[ESTRATTO SCELTO]

+-------+

Qualcuno si chiederà: è forse un film che punta solo sull'originalità? Potrebbe sembrare la presentazione di un esperimento “artistico” privo di una trama vera e propria, tanto le immagini paiono diverse e poco collegabili tra loro.
Niente di più falso. La storia c'è, è solida, si regge bene sulle zampe, corre dritto verso la meta e morde pure. Fidatevi.
È solo che Hereditary, fin dal trailer, ci dà un avvertimento: non è fatto per gli spettatori che si sentono disorientati se non capiscono a ogni momento chi è il buono e chi il cattivo, per quelli che tendono a lamentarsi se non trovano ciò che si aspettano, o per chi crede che un film horror sia una torta che si può confezionare in un solo modo.
Osserviamo ancora le immagini. Con attenzione. Ascoltiamo i suoni.
Uno schiocco: la lingua contro il palato.
Una “casa di bambola” dentro cui, sembra, vivono delle persone.
Il padre entra nella minuscola camera e sveglia il figlio.
“Coraggio, Peter” dice. “Ecco il tuo vestito”. La colonna sonora, intanto, suda freddo.
Persone affrante a un funerale; la telecamera scivola verso il basso, sotto lo strato d'erba, sotto la terra scura...
Ecco il discorso di una donna davanti alla bara.
“Scalda il cuore vedere qui oggi tante facce sconosciute. Mia madre si sarebbe commossa, e... anche un po' insospettita”.
La foto sulla tomba. Qualcosa nella postura e nei colori non torna: è davvero la foto di una morta?
Una ragazzina seduta in prima fila disegna su un quaderno un volto urlante; schiocca ancora la lingua.
Il suono si ripete, insistente come le gocce di un lavandino che perde; intanto, ecco nuove corrispondenze tra scene reali e quelle rappresentate da un plastico. Si succedono gli interni (poco illuminati, ma con luci che producono forti contrasti) e gli esterni (di notte, solari alla Kynodontas, grigi).

+-------+

[ELENCO FORNITO]
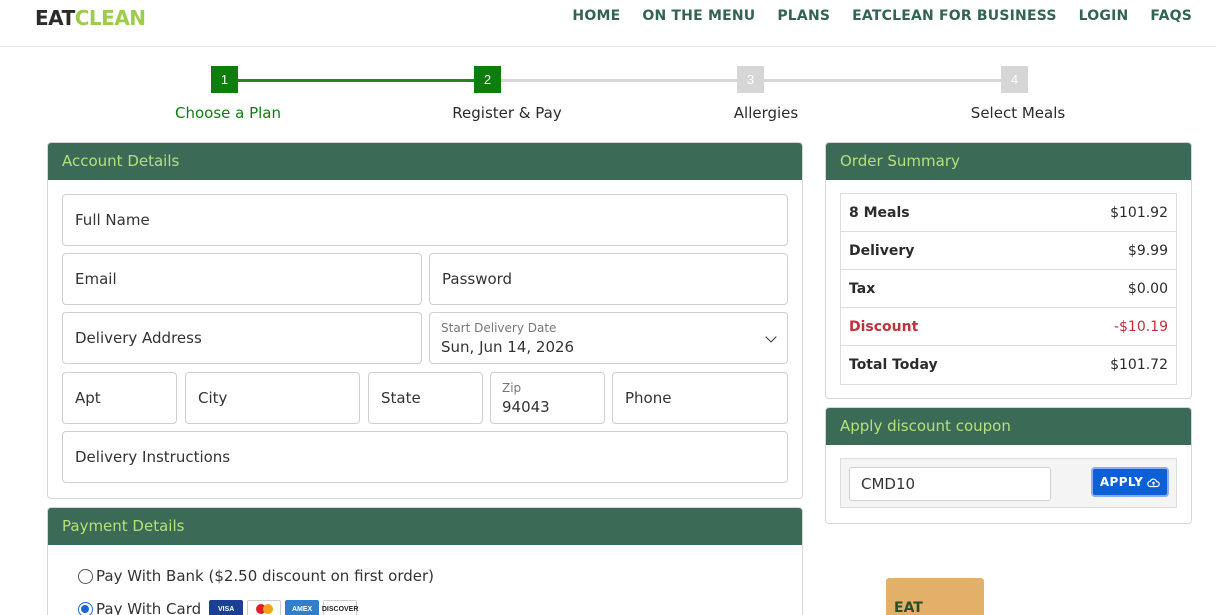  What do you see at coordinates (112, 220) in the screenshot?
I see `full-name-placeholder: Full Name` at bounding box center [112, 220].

+-------+

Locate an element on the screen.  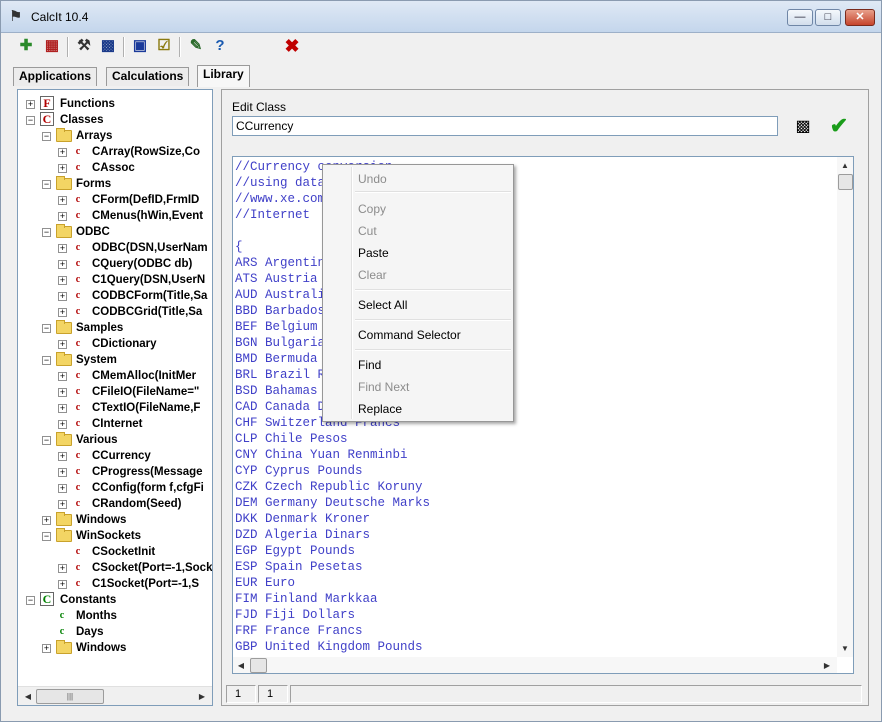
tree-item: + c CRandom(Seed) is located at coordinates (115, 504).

+-------+

[VERIFICA LA COMPRENSIONE]
- 1) Riporta parola per parola il tratto dell'estratto da "Ecco il discorso" fino a "di una morta?".
- 2) Per favore, indica che cosa disegna sul quaderno la ragazzina seduta in prima fila, secondo l'estratto.
L'elenco non serve per svolgere i compiti.

[RISPOSTE AI COMPITI]
- 1)
Ecco il discorso di una donna davanti alla bara.
“Scalda il cuore vedere qui oggi tante facce sconosciute. Mia madre si sarebbe commossa, e... anche un po' insospettita”.
La foto sulla tomba. Qualcosa nella postura e nei colori non torna: è davvero la foto di una morta?

- 2) Un volto urlante.